- Relator(a)
- Ministro Arnaldo Esteves Lima
- Órgão julgador
- Primeira Turma
- Data do julgamento
- 08/04/2014
- Data de publicação
- 25/04/2014
STJ – Acórdão, Rel. Ministro Arnaldo Esteves Lima, Primeira Turma, j. 08/04/2014, p. 25/04/2014
TRIBUTÁRIO. PROCESSUAL CIVIL. AGRAVO REGIMENTAL NO AGRAVO EM RECURSO ESPECIAL. VERIFICAÇÃO DOS REQUISITOS DA CDA. REEXAME DE MATÉRIA FÁTICA. IMPOSSIBILIDADE. SÚMULA 7/STJ. DENÚNCIA ESPONTÂNEA. TRIBUTO SUJEITO A LANÇAMENTO POR HOMOLOGAÇÃO. PAGAMENTO FORA DO PRAZO. SÚMULA 360/STJ. ATUALIZAÇÃO DOS DÉBITOS TRIBUTÁRIOS. TAXA SELIC. MATÉRIA PACIFICADA NO STJ. RECURSO REPETITIVO. CABIMENTO. AGRAVO NÃO PROVIDO. 1. A revisão do conjunto fático dos autos, a fim de se alterar o entendimento proferido pelo tribunal de origem, de que in casu os requisitos da CDA foram preenchidos, demandaria o revolvimento do conjunto fático-probatório dos autos, o que é inviável na estreita via do recurso especial, a teor do enunciado sumular 7/STJ. 2. "O benefício da denúncia espontânea não se aplica aos tributos sujeitos a lançamento por homologação regularmente declarados, mas pagos a destempo" (Súmula 360/STJ). 3. O Superior Tribunal de Justiça, no julgamento do REsp 879.844/MG, Rel. Min.
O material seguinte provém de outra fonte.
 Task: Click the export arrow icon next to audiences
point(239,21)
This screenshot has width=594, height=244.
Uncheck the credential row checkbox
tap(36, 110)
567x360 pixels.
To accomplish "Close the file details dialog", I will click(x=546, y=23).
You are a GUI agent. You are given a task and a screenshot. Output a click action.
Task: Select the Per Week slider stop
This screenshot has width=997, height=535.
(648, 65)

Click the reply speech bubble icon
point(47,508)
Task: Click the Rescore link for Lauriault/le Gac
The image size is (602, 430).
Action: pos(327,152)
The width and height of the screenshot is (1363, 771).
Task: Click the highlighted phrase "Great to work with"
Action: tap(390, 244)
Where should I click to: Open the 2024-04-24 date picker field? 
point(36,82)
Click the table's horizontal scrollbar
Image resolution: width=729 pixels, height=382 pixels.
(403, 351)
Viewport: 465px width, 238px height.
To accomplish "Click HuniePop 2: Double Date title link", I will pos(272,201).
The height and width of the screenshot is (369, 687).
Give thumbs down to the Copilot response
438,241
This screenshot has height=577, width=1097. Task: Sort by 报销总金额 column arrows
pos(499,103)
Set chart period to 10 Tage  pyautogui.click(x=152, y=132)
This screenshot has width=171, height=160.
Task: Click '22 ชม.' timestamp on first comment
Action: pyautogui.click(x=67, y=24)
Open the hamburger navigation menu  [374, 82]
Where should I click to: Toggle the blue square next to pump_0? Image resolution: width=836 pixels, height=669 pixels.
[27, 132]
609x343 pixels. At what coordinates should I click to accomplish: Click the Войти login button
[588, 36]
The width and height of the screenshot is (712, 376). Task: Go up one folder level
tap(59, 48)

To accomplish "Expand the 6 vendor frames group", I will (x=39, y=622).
LUIZ FUX, Primeira Seção, representativo de controvérsia (art. 543-C do CPC), firmou o entendimento no sentido de que é legítima a aplicação da taxa SELIC como índice de correção monetária e juros moratórios na atualização dos débitos tributários. 4. Agravo regimental não provido. (AgRg no AREsp n. 460.395/SC, relator Ministro Arnaldo Esteves Lima, Primeira Turma, julgado em 8/4/2014, DJe de 25/4/2014.)